> [Instructions for the task]:
Output the line that contains "The width and" together with each line after it, through the final line of the listing below, word for word; omit pictures.
________
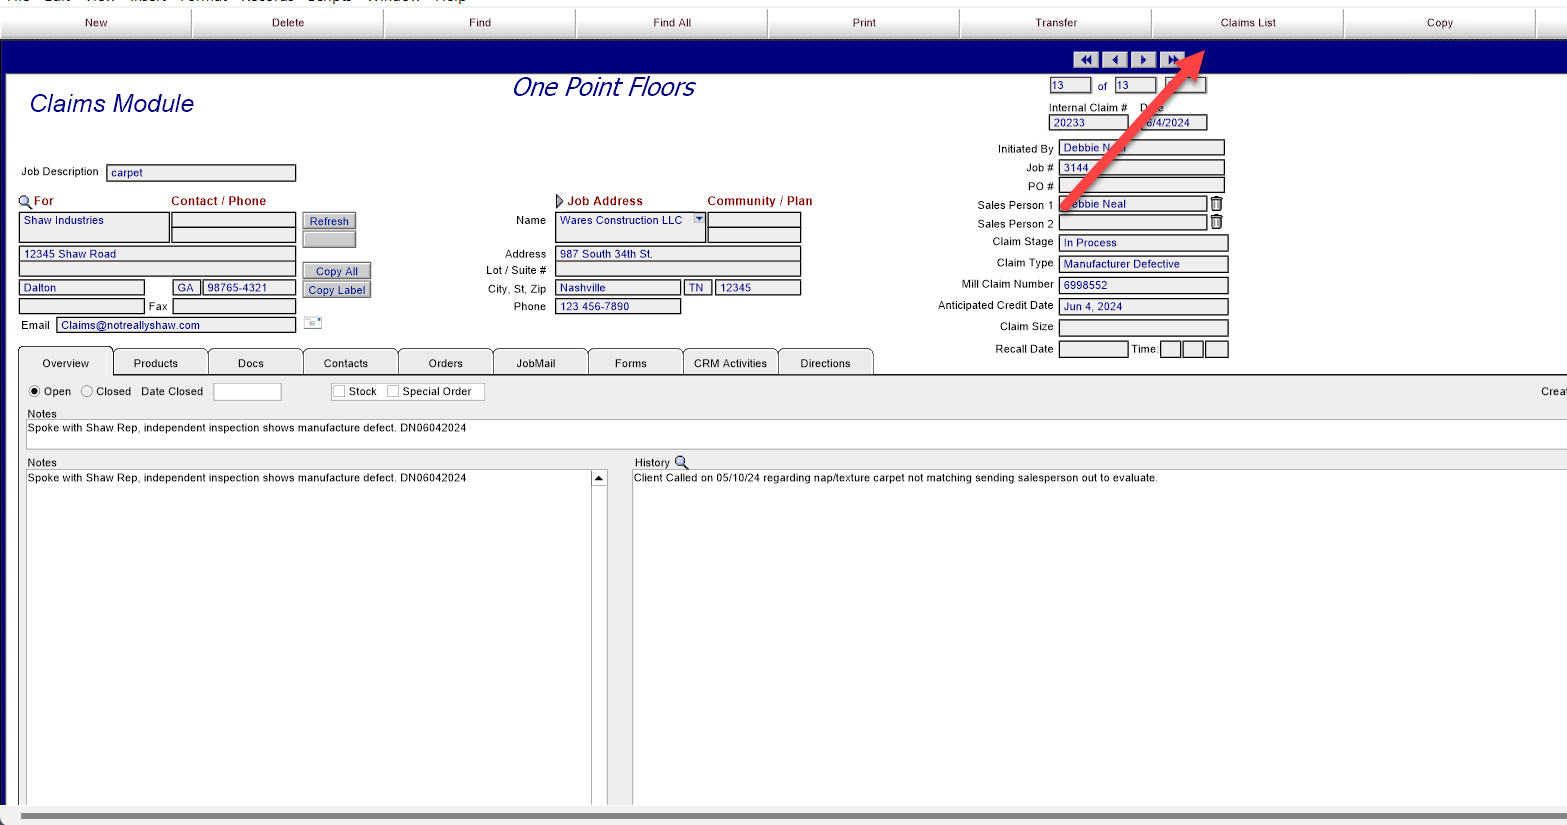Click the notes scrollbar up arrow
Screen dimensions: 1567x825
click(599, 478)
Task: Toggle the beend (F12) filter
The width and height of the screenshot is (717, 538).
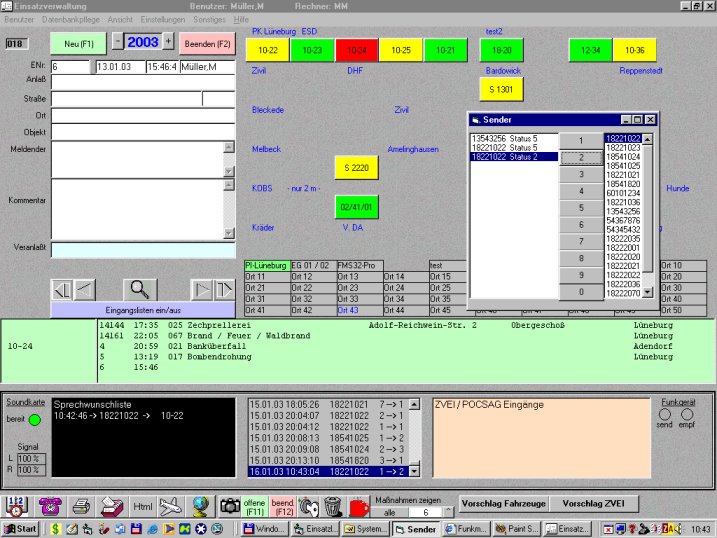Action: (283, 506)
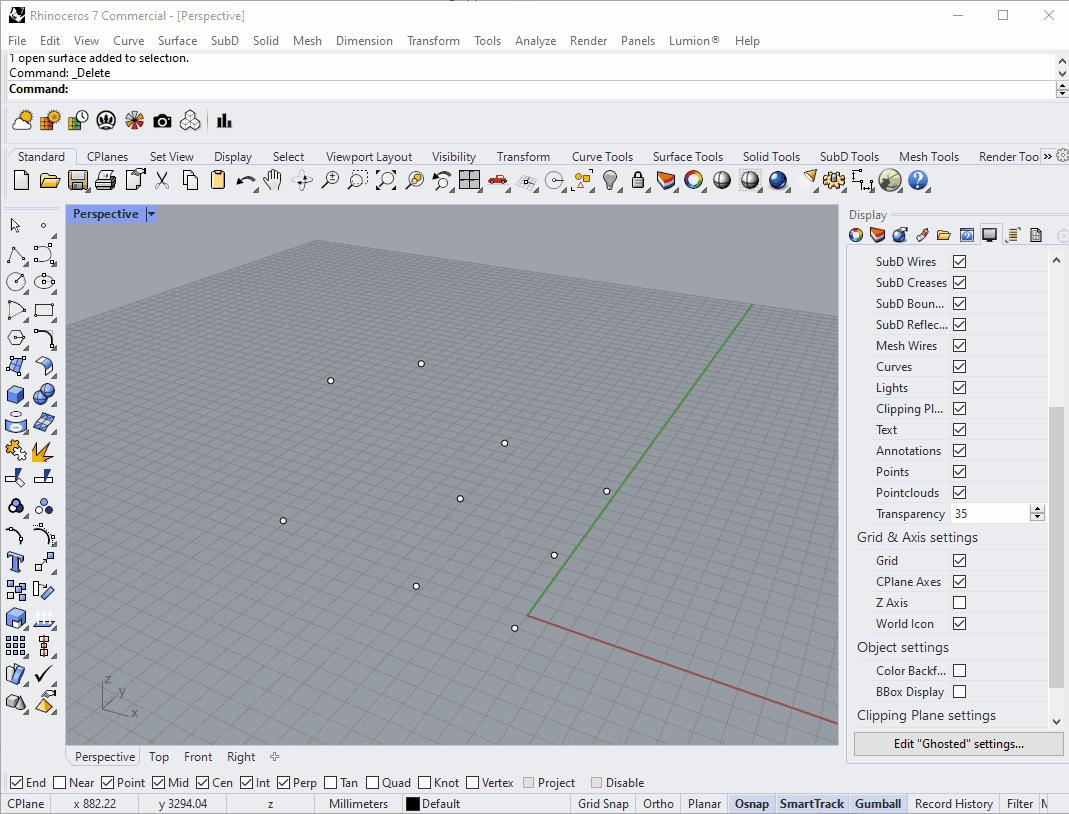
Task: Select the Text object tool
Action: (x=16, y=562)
________
> [Task answer]:
The width and height of the screenshot is (717, 538).
Action: (283, 506)
Task: Select the Text object tool
Action: (x=16, y=562)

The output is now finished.